[Word and element location material]
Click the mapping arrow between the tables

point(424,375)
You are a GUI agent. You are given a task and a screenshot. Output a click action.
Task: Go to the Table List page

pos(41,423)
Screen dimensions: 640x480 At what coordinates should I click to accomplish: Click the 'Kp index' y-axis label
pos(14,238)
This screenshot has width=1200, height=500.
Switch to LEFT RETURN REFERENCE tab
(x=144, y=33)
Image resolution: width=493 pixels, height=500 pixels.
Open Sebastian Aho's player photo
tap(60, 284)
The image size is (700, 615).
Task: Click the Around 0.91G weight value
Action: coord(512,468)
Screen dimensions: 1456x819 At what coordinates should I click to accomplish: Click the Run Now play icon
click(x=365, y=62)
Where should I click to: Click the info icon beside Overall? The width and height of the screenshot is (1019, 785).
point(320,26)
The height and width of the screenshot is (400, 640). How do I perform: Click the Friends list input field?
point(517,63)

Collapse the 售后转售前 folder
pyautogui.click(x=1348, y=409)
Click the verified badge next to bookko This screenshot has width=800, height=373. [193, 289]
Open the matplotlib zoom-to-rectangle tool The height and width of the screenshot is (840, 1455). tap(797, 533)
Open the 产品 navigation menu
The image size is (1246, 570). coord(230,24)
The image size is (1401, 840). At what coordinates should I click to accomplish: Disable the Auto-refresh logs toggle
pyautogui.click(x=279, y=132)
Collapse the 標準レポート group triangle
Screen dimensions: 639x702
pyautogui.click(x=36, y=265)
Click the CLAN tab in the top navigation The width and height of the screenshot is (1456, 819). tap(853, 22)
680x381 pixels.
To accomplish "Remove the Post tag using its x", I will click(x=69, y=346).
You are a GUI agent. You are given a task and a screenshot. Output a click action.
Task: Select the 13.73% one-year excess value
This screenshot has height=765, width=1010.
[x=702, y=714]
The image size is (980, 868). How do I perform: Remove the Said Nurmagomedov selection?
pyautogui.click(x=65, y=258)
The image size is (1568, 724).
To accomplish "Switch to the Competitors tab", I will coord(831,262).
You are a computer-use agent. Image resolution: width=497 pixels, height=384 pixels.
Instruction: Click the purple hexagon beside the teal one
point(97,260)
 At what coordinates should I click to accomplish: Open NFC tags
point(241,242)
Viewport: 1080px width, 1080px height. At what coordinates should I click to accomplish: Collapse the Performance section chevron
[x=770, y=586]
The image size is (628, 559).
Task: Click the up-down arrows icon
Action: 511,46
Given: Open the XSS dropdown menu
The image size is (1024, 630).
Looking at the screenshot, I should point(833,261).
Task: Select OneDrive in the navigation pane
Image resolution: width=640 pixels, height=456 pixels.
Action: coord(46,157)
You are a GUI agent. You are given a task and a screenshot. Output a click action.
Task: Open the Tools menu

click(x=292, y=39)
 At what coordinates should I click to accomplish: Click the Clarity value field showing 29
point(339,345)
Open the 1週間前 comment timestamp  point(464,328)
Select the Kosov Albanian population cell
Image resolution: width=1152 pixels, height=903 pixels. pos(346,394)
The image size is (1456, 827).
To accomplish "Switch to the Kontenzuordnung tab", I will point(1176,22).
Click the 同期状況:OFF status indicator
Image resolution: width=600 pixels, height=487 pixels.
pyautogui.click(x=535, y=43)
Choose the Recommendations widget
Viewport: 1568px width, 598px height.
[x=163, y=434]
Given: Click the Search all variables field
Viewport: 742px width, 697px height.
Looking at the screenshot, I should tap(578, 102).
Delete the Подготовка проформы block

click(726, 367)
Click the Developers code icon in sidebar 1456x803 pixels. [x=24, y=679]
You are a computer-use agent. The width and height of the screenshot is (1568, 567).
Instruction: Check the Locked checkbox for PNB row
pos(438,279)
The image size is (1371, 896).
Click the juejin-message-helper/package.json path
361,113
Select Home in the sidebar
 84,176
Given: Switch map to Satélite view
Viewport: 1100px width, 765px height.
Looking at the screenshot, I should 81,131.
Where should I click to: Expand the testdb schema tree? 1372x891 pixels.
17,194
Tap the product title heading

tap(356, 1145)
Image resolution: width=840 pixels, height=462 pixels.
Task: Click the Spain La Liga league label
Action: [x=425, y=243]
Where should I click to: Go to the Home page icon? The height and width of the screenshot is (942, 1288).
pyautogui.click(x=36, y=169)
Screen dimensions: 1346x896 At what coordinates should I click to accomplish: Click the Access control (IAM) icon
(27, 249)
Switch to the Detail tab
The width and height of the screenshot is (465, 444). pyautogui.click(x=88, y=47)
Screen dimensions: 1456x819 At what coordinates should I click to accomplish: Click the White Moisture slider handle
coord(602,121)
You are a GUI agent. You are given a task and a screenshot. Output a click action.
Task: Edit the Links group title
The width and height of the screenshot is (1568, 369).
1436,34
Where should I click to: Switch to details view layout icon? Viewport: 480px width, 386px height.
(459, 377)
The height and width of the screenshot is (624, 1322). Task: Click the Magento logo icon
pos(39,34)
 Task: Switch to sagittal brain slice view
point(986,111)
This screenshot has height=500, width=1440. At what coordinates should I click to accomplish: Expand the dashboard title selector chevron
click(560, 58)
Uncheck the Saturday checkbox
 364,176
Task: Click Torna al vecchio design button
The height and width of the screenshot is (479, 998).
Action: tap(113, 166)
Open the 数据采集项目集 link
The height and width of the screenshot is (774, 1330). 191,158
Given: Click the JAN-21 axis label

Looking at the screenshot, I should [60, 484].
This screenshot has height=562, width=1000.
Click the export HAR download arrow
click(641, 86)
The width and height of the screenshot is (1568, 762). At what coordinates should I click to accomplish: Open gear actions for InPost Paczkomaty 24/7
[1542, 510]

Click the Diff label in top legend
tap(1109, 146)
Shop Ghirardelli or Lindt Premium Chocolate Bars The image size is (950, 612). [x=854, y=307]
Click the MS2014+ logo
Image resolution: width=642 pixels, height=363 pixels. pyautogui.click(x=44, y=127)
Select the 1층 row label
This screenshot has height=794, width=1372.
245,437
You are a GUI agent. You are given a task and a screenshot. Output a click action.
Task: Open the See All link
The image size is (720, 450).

## What to do
Put every line of the material above into a numbered list, leaving out the blank lines.

## Answer to the problem
1. Click the mapping arrow between the tables
2. point(424,375)
3. You are a GUI agent. You are given a task and a screenshot. Output a click action.
4. Task: Go to the Table List page
5. pos(41,423)
6. Screen dimensions: 640x480 At what coordinates should I click to accomplish: Click the 'Kp index' y-axis label
7. pos(14,238)
8. This screenshot has width=1200, height=500.
9. Switch to LEFT RETURN REFERENCE tab
10. (x=144, y=33)
11. Image resolution: width=493 pixels, height=500 pixels.
12. Open Sebastian Aho's player photo
13. tap(60, 284)
14. The image size is (700, 615).
15. Task: Click the Around 0.91G weight value
16. Action: coord(512,468)
17. Screen dimensions: 1456x819 At what coordinates should I click to accomplish: Click the Run Now play icon
18. click(x=365, y=62)
19. Where should I click to: Click the info icon beside Overall? The width and height of the screenshot is (1019, 785).
20. point(320,26)
21. The height and width of the screenshot is (400, 640). How do I perform: Click the Friends list input field?
22. point(517,63)
23. Collapse the 售后转售前 folder
24. pyautogui.click(x=1348, y=409)
25. Click the verified badge next to bookko This screenshot has width=800, height=373. [193, 289]
26. Open the matplotlib zoom-to-rectangle tool The height and width of the screenshot is (840, 1455). tap(797, 533)
27. Open the 产品 navigation menu
28. The image size is (1246, 570). coord(230,24)
29. The image size is (1401, 840). At what coordinates should I click to accomplish: Disable the Auto-refresh logs toggle
30. pyautogui.click(x=279, y=132)
31. Collapse the 標準レポート group triangle
32. Screen dimensions: 639x702
33. pyautogui.click(x=36, y=265)
34. Click the CLAN tab in the top navigation The width and height of the screenshot is (1456, 819). tap(853, 22)
35. 680x381 pixels.
36. To accomplish "Remove the Post tag using its x", I will click(x=69, y=346).
37. You are a GUI agent. You are given a task and a screenshot. Output a click action.
38. Task: Select the 13.73% one-year excess value
39. This screenshot has height=765, width=1010.
40. [x=702, y=714]
41. The image size is (980, 868). How do I perform: Remove the Said Nurmagomedov selection?
42. pyautogui.click(x=65, y=258)
43. The image size is (1568, 724).
44. To accomplish "Switch to the Competitors tab", I will coord(831,262).
45. You are a computer-use agent. Image resolution: width=497 pixels, height=384 pixels.
46. Instruction: Click the purple hexagon beside the teal one
47. point(97,260)
48.  At what coordinates should I click to accomplish: Open NFC tags
49. point(241,242)
50. Viewport: 1080px width, 1080px height. At what coordinates should I click to accomplish: Collapse the Performance section chevron
51. [x=770, y=586]
52. The image size is (628, 559).
53. Task: Click the up-down arrows icon
54. Action: 511,46
55. Given: Open the XSS dropdown menu
56. The image size is (1024, 630).
57. Looking at the screenshot, I should point(833,261).
58. Task: Select OneDrive in the navigation pane
59. Image resolution: width=640 pixels, height=456 pixels.
60. Action: coord(46,157)
61. You are a GUI agent. You are given a task and a screenshot. Output a click action.
62. Task: Open the Tools menu
63. click(x=292, y=39)
64.  At what coordinates should I click to accomplish: Click the Clarity value field showing 29
65. point(339,345)
66. Open the 1週間前 comment timestamp  point(464,328)
67. Select the Kosov Albanian population cell
68. Image resolution: width=1152 pixels, height=903 pixels. pos(346,394)
69. The image size is (1456, 827).
70. To accomplish "Switch to the Kontenzuordnung tab", I will point(1176,22).
71. Click the 同期状況:OFF status indicator
72. Image resolution: width=600 pixels, height=487 pixels.
73. pyautogui.click(x=535, y=43)
74. Choose the Recommendations widget
75. Viewport: 1568px width, 598px height.
76. [x=163, y=434]
77. Given: Click the Search all variables field
78. Viewport: 742px width, 697px height.
79. Looking at the screenshot, I should tap(578, 102).
80. Delete the Подготовка проформы block
81. click(726, 367)
82. Click the Developers code icon in sidebar 1456x803 pixels. [x=24, y=679]
83. You are a computer-use agent. The width and height of the screenshot is (1568, 567).
84. Instruction: Check the Locked checkbox for PNB row
85. pos(438,279)
86. The image size is (1371, 896).
87. Click the juejin-message-helper/package.json path
88. 361,113
89. Select Home in the sidebar
90.  84,176
91. Given: Switch map to Satélite view
92. Viewport: 1100px width, 765px height.
93. Looking at the screenshot, I should 81,131.
94. Where should I click to: Expand the testdb schema tree? 1372x891 pixels.
95. 17,194
96. Tap the product title heading
97. tap(356, 1145)
98. Image resolution: width=840 pixels, height=462 pixels.
99. Task: Click the Spain La Liga league label
100. Action: [x=425, y=243]
101. Where should I click to: Go to the Home page icon? The height and width of the screenshot is (942, 1288).
102. pyautogui.click(x=36, y=169)
103. Screen dimensions: 1346x896 At what coordinates should I click to accomplish: Click the Access control (IAM) icon
104. (27, 249)
105. Switch to the Detail tab
106. The width and height of the screenshot is (465, 444). pyautogui.click(x=88, y=47)
107. Screen dimensions: 1456x819 At what coordinates should I click to accomplish: Click the White Moisture slider handle
108. coord(602,121)
109. You are a GUI agent. You are given a task and a screenshot. Output a click action.
110. Task: Edit the Links group title
111. The width and height of the screenshot is (1568, 369).
112. 1436,34
113. Where should I click to: Switch to details view layout icon? Viewport: 480px width, 386px height.
114. (459, 377)
115. The height and width of the screenshot is (624, 1322). Task: Click the Magento logo icon
116. pos(39,34)
117.  Task: Switch to sagittal brain slice view
118. point(986,111)
119. This screenshot has height=500, width=1440. At what coordinates should I click to accomplish: Expand the dashboard title selector chevron
120. click(560, 58)
121. Uncheck the Saturday checkbox
122.  364,176
123. Task: Click Torna al vecchio design button
124. The height and width of the screenshot is (479, 998).
125. Action: tap(113, 166)
126. Open the 数据采集项目集 link
127. The height and width of the screenshot is (774, 1330). 191,158
128. Given: Click the JAN-21 axis label
129. Looking at the screenshot, I should [60, 484].
130. This screenshot has height=562, width=1000.
131. Click the export HAR download arrow
132. click(641, 86)
133. The width and height of the screenshot is (1568, 762). At what coordinates should I click to accomplish: Open gear actions for InPost Paczkomaty 24/7
134. [1542, 510]
135. Click the Diff label in top legend
136. tap(1109, 146)
137. Shop Ghirardelli or Lindt Premium Chocolate Bars The image size is (950, 612). [x=854, y=307]
138. Click the MS2014+ logo
139. Image resolution: width=642 pixels, height=363 pixels. pyautogui.click(x=44, y=127)
140. Select the 1층 row label
141. This screenshot has height=794, width=1372.
142. 245,437
143. You are a GUI agent. You are given a task and a screenshot. Output a click action.
144. Task: Open the See All link
145. The image size is (720, 450).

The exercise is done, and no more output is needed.